My idea is that since the lists "samplelist" and "files" are the same length:

len(samplelist)
36
len(files)
36

I should be able to pull out the index values of each empty list from "files", pass it to a list which stores the index value which can be used to pull out elements from "samplelist".

I've tried using the following links for ideas to do this but have had no luck:

In Python, how can I find the index of the first item in a list that is NOT some value?

Finding matching and nonmatching items in lists

Finding the index of an item given a list containing it in Python

Pythonic way to compare two lists and print out the differences

Following is the output from the list called "samplelist"

('*S42TPZ2*', '*S3138*', '*S2415*', '*S2378*', '*S2310*', '*S2299*', '*S1778*', '*S1777*', '*S1776*', '*S1408*', '*S1340*', '*S1327*', '*RW-61*', '*MW-247*', '*MW-229*', '*MW-228*', '*MW-209*', '*MW-208*', '*MW-193*', '*M51TPZ6*', '*M51TP21*', '*H1013*', '*H1001*', '*H0858*', '*H0843*', '*H0834*', '*H0514*', '*H0451*', '*H0450*', '*EY1TP9*', '*EY1TP7*', '*EY1TP6*', '*EY1TP5*', '*EY1TP4*', '*EY1TP2*', '*EY1TP1*')

Following is the output from the list called "files"(I am not going to list all the outputs since it is unnecessary, just wanted to give an idea of what the list looks like)

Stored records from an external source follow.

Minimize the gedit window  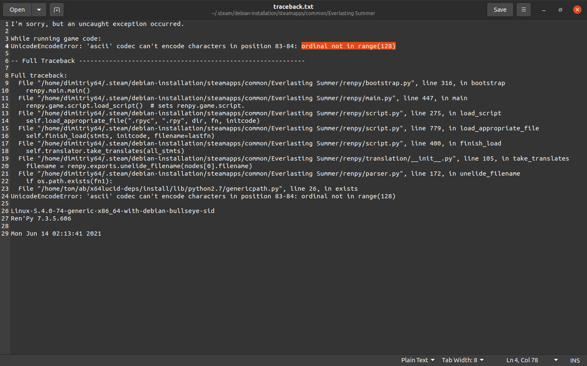[544, 10]
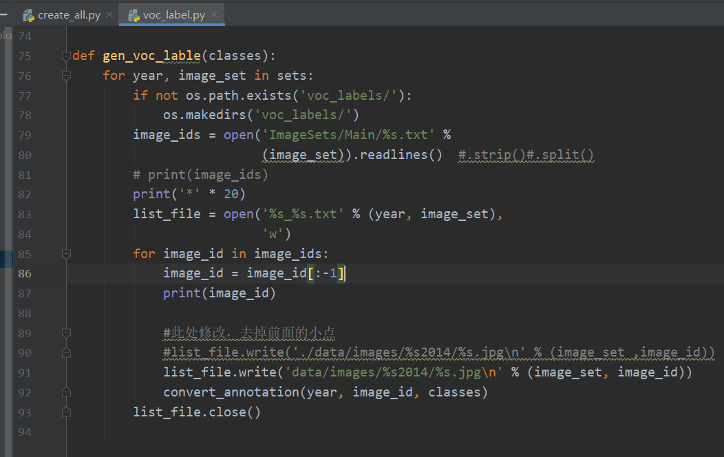Click the fold marker beside line 89
This screenshot has width=724, height=457.
pyautogui.click(x=66, y=333)
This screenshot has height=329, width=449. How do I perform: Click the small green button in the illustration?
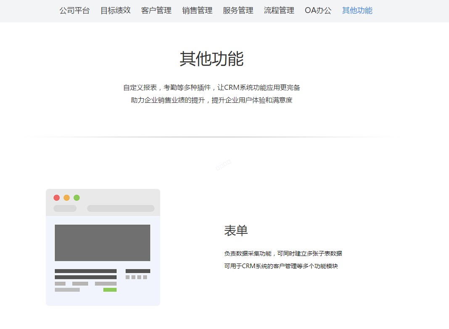coord(110,290)
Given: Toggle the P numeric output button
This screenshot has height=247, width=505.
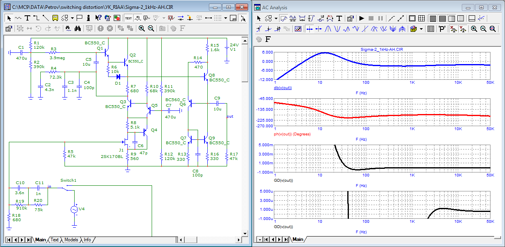Looking at the screenshot, I should click(442, 29).
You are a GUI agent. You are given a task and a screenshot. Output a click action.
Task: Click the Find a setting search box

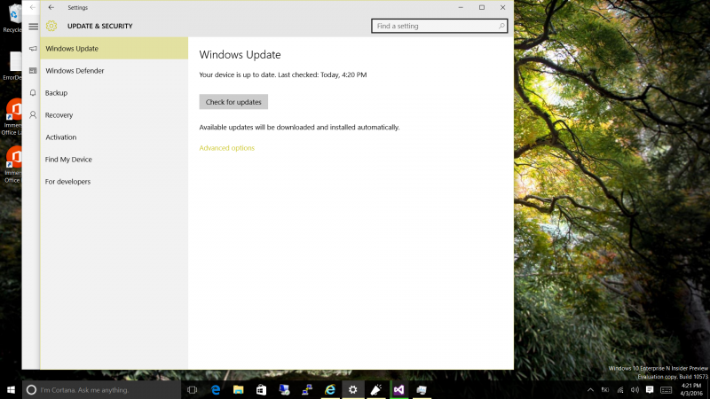tap(433, 27)
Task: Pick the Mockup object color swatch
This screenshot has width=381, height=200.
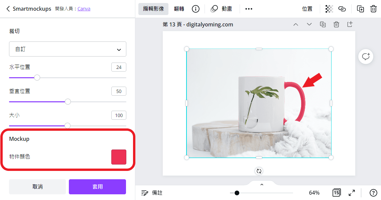Action: click(x=119, y=157)
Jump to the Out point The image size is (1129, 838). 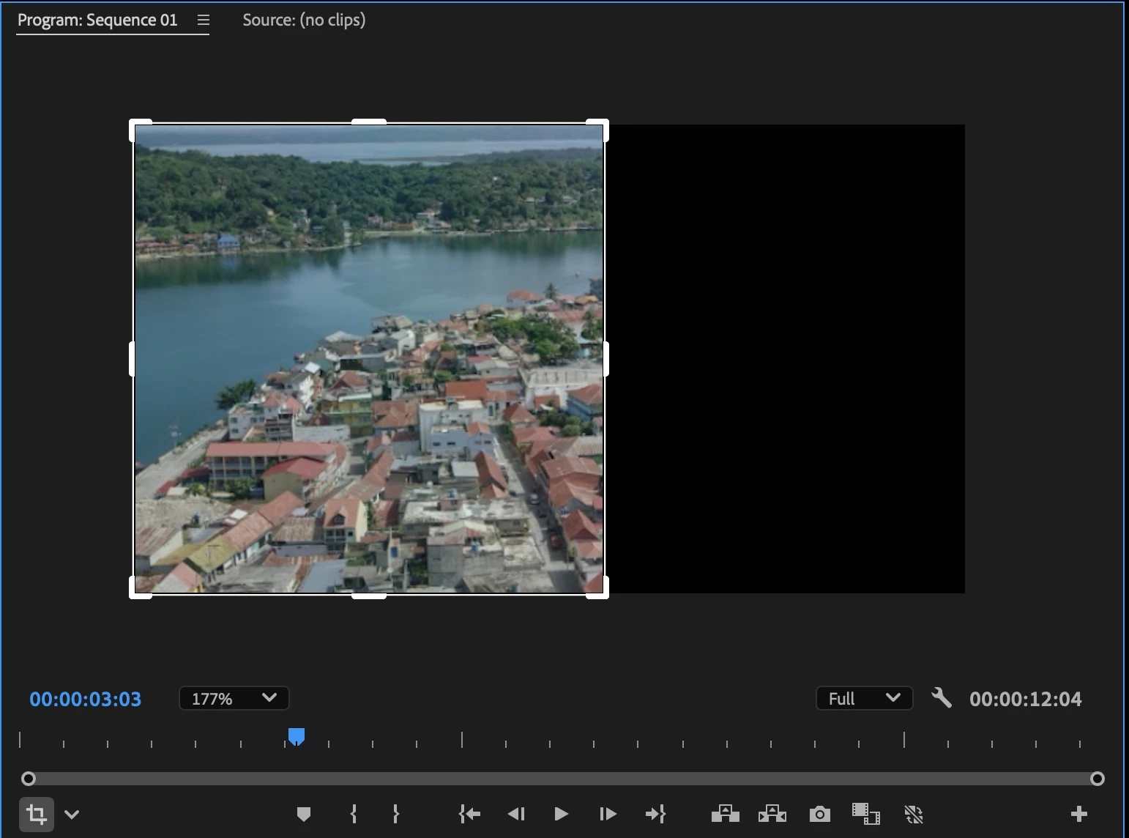click(x=655, y=815)
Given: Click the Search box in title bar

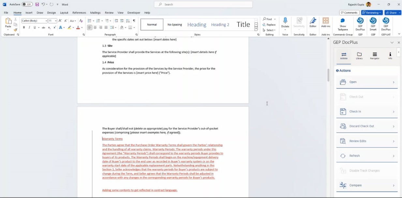Looking at the screenshot, I should (x=203, y=5).
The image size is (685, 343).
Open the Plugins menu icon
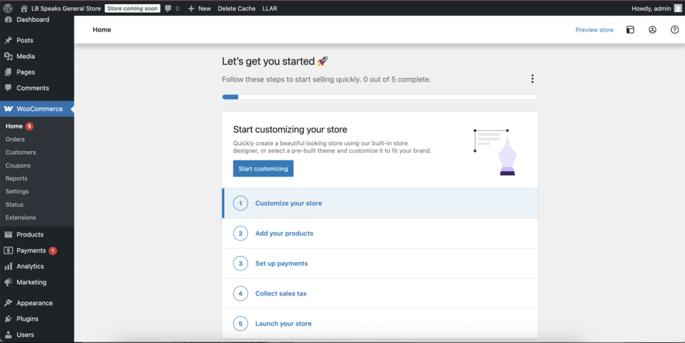[x=8, y=319]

[[], [], ['G:\\GIS\\Parsons Stuff\\boring logs\\boring logs\\S2415.pdf'], ['G:\\GIS\\Parsons Stuff\\boring logs\\boring logs\\S2378.pdf'], ['G:\\GIS\\Parsons Stuff\\boring logs\\boring logs\\MW-247.S2310.pdf', 'G:\\GIS\\Parsons Stuff\\boring logs\\boring logs\\S2310.MW-247.pdf', 'G:\\GIS\\Parsons Stuff\\boring logs\\boring logs\\S2310.pdf'], ['G:\\GIS\\Parsons Stuff\\boring logs\\boring logs\\S2299.pdf'], ['G:\\GIS\\Parsons Stuff\\boring logs\\boring logs\\S1778.pdf'], ['G:\\GIS\\Parsons Stuff\\boring logs\\boring logs\\S1777.pdf'], ['G:\\GIS\\Parsons Stuff\\boring logs\\boring logs\\S1776.pdf'], ['G:\\GIS\\Parsons Stuff\\boring logs\\boring logs\\S1408.pdf']

Était-ce utile?

La solution

I'm not quite sure this is what you are asking for but couldn't you:

index_list = []
for n, item in enumerate(list):
    if len(item) == 0:
        index_list.append(n)

that little piece of code will iterate over you list and if the list contain an empty list it will return the index of the empty list and add it to another list!